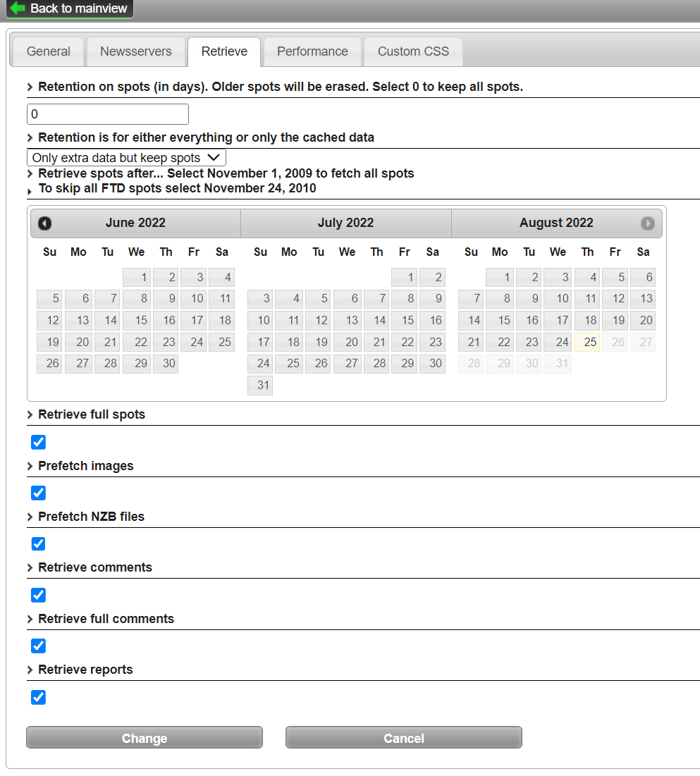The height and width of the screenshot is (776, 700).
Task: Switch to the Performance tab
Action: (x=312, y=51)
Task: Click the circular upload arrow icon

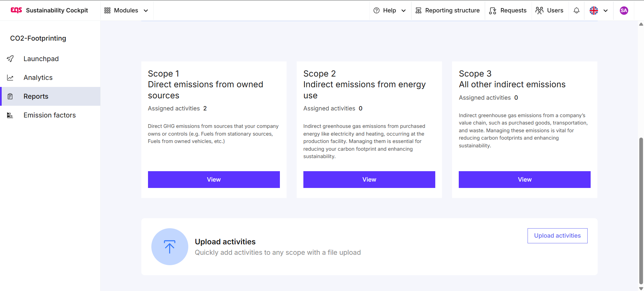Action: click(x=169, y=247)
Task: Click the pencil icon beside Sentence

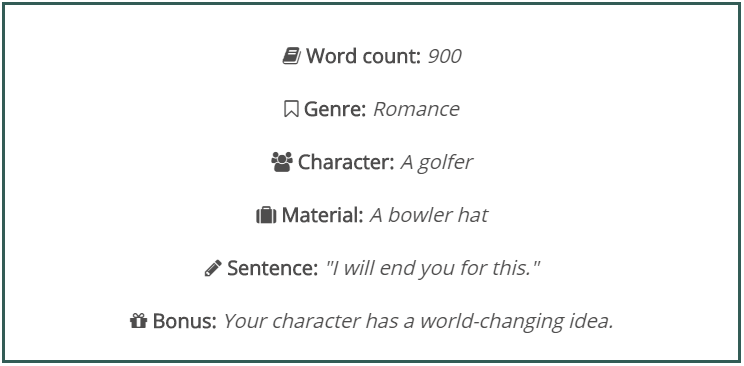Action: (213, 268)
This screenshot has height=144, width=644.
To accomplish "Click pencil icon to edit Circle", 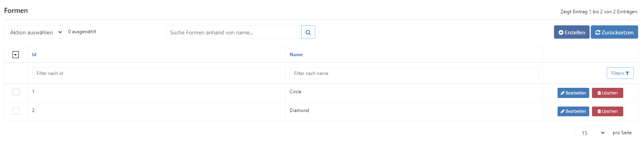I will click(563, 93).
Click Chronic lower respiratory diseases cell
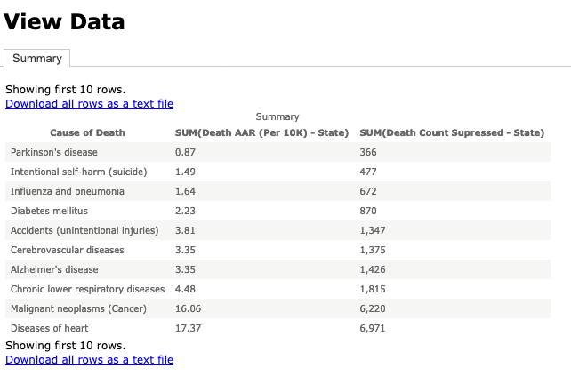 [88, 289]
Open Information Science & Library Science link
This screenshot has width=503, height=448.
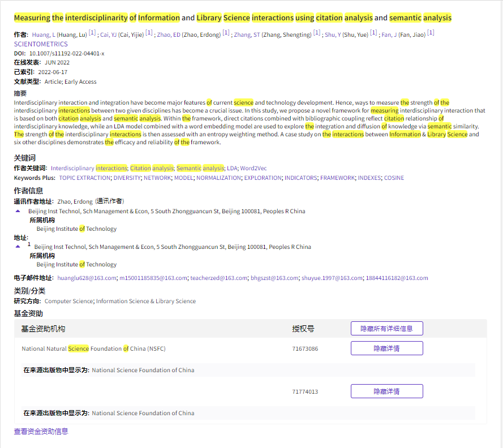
════
Work to be completed =>
Scan the listing for the word "This". Copy every line in which it appears.

Completed exercise =>
This screenshot has height=144, width=644.
This screenshot has width=503, height=448.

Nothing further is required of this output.